Problem to work on: List every line below containing "agent".

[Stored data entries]
◆ ◆ ◆ ◆
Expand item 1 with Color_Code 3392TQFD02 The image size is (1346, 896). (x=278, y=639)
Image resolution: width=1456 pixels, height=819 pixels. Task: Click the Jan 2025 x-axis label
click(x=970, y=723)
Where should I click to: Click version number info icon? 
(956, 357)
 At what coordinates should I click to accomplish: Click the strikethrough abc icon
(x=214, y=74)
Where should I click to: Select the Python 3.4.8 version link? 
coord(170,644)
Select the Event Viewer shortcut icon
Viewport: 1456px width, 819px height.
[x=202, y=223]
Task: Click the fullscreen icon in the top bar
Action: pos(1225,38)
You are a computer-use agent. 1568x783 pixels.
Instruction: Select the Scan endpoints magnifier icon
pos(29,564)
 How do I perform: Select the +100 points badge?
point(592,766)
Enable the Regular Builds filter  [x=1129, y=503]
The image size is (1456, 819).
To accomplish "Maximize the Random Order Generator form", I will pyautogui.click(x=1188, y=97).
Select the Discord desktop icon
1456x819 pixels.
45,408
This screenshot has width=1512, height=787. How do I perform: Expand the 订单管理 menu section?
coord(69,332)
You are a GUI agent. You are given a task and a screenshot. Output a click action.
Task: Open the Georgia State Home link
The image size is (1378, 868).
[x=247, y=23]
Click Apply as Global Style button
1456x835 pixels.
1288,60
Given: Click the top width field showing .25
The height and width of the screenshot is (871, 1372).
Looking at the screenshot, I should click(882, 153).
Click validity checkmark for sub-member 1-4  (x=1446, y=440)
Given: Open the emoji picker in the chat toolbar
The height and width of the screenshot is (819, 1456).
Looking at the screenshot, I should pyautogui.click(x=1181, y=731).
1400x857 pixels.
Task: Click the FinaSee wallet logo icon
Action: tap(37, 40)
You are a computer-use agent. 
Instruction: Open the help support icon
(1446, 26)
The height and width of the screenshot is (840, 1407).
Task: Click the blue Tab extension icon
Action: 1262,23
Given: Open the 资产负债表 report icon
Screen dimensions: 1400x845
◆ ◆ ◆ ◆
Task solution:
You are a computer-use agent. 1568x783 pixels.
You are a GUI agent. You are given a task and a screenshot. Output a click action.
You are a computer-use agent. 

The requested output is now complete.